[Collected data entries]

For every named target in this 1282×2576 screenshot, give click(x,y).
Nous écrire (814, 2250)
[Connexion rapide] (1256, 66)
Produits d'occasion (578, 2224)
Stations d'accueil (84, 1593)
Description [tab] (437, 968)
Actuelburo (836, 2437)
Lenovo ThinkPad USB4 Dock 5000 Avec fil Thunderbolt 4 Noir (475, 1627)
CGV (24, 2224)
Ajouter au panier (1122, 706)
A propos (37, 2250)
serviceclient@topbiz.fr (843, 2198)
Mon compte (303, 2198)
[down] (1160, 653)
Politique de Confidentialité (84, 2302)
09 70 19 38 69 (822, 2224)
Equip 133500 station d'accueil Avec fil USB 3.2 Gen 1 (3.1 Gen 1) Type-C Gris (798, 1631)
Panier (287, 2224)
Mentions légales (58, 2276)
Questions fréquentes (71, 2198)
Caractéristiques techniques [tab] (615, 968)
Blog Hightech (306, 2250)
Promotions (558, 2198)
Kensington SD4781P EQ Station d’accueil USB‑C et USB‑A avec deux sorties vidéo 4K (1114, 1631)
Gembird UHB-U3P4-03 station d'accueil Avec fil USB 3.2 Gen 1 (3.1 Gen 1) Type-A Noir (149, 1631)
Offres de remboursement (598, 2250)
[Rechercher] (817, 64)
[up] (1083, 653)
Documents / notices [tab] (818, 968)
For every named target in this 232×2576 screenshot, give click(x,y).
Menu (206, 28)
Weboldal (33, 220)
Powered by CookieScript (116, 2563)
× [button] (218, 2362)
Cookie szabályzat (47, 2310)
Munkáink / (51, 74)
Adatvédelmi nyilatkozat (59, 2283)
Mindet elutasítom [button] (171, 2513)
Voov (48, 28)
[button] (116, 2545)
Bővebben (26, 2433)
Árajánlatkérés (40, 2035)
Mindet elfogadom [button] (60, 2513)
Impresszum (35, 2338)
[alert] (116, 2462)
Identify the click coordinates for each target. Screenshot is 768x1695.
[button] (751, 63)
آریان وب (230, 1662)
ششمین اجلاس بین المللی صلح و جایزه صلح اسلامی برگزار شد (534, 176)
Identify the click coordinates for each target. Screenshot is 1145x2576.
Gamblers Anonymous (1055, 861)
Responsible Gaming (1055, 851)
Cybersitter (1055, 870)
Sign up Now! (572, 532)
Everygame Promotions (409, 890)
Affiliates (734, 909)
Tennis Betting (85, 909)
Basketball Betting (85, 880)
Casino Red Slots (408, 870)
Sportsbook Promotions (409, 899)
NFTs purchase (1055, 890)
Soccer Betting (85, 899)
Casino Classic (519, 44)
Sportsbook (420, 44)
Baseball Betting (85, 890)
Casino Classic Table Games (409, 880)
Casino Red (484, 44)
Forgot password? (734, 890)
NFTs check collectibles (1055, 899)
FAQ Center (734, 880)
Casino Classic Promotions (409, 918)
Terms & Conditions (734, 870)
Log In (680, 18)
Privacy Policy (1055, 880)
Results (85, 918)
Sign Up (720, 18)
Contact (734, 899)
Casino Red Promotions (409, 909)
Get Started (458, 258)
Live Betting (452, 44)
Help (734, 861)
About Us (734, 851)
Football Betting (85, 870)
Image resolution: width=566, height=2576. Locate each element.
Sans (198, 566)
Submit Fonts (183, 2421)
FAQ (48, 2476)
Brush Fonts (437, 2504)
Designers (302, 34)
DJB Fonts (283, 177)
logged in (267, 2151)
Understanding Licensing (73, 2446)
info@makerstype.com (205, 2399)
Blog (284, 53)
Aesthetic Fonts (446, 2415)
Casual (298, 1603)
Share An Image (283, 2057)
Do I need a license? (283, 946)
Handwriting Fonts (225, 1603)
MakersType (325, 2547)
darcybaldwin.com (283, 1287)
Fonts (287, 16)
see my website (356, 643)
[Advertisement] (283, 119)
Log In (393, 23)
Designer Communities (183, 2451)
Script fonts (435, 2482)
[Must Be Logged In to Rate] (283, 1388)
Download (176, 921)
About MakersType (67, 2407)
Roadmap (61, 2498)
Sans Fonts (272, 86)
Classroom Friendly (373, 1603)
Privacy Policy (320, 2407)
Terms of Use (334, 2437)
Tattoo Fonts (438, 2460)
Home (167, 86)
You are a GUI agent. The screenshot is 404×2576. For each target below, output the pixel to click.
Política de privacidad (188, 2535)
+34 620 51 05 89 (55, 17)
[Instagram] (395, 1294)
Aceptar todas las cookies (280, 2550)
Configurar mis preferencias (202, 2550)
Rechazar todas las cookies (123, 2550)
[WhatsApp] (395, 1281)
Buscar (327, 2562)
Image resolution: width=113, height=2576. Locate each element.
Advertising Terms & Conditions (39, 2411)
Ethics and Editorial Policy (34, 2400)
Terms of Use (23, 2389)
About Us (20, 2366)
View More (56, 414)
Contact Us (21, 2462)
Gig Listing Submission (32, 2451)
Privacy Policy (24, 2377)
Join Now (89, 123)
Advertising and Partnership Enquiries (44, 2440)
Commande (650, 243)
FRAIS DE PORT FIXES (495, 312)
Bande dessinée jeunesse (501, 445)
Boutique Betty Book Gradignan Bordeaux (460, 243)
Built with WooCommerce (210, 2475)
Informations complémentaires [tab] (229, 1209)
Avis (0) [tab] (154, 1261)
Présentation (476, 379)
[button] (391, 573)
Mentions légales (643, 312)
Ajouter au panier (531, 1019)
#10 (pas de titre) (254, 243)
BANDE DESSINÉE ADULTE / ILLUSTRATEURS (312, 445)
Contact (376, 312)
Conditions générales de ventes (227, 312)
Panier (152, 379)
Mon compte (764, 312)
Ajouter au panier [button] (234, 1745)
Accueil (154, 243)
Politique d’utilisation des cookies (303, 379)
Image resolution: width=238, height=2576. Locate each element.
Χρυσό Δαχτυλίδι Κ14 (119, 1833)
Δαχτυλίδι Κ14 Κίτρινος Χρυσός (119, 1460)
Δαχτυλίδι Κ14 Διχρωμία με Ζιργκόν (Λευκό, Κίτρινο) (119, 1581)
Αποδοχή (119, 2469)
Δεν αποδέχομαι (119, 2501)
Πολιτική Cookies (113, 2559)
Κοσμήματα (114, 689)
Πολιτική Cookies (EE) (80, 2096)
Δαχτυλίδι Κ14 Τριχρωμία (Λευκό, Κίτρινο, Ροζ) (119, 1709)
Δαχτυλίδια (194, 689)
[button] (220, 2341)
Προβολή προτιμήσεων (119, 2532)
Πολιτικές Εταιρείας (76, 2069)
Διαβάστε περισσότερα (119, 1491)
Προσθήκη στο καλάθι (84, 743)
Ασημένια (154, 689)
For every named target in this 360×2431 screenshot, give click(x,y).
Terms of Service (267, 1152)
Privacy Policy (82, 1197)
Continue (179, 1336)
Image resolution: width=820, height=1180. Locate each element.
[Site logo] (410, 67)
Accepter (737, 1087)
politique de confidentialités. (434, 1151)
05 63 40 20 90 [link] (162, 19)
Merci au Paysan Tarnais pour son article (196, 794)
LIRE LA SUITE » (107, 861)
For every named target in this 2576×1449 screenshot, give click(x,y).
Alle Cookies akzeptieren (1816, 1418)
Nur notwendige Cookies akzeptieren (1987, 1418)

Your task: Precisely reproduce the lines of the entries, beginning at the first and ending at the one containing "Cookie szabályzat (47, 2310)". Add nothing.

Answer:
For every named target in this 1282×2576 screenshot, give click(x,y).
Nous écrire (814, 2250)
[Connexion rapide] (1256, 66)
Produits d'occasion (578, 2224)
Stations d'accueil (84, 1593)
Description [tab] (437, 968)
Actuelburo (836, 2437)
Lenovo ThinkPad USB4 Dock 5000 Avec fil Thunderbolt 4 Noir (475, 1627)
CGV (24, 2224)
Ajouter au panier (1122, 706)
A propos (37, 2250)
serviceclient@topbiz.fr (843, 2198)
Mon compte (303, 2198)
[down] (1160, 653)
Politique de Confidentialité (84, 2302)
09 70 19 38 69 (822, 2224)
Equip 133500 station d'accueil Avec fil USB 3.2 Gen 1 (3.1 Gen 1) Type-C Gris (798, 1631)
Panier (287, 2224)
Mentions légales (58, 2276)
Questions fréquentes (71, 2198)
Caractéristiques techniques [tab] (615, 968)
Blog Hightech (306, 2250)
Promotions (558, 2198)
Kensington SD4781P EQ Station d’accueil USB‑C et USB‑A avec deux sorties vidéo 4K (1114, 1631)
Gembird UHB-U3P4-03 station d'accueil Avec fil USB 3.2 Gen 1 (3.1 Gen 1) Type-A Noir (149, 1631)
Offres de remboursement (598, 2250)
[Rechercher] (817, 64)
[up] (1083, 653)
Documents / notices [tab] (818, 968)
For every named target in this 232×2576 screenshot, give click(x,y).
Menu (206, 28)
Weboldal (33, 220)
Powered by CookieScript (116, 2563)
× [button] (218, 2362)
Cookie szabályzat (47, 2310)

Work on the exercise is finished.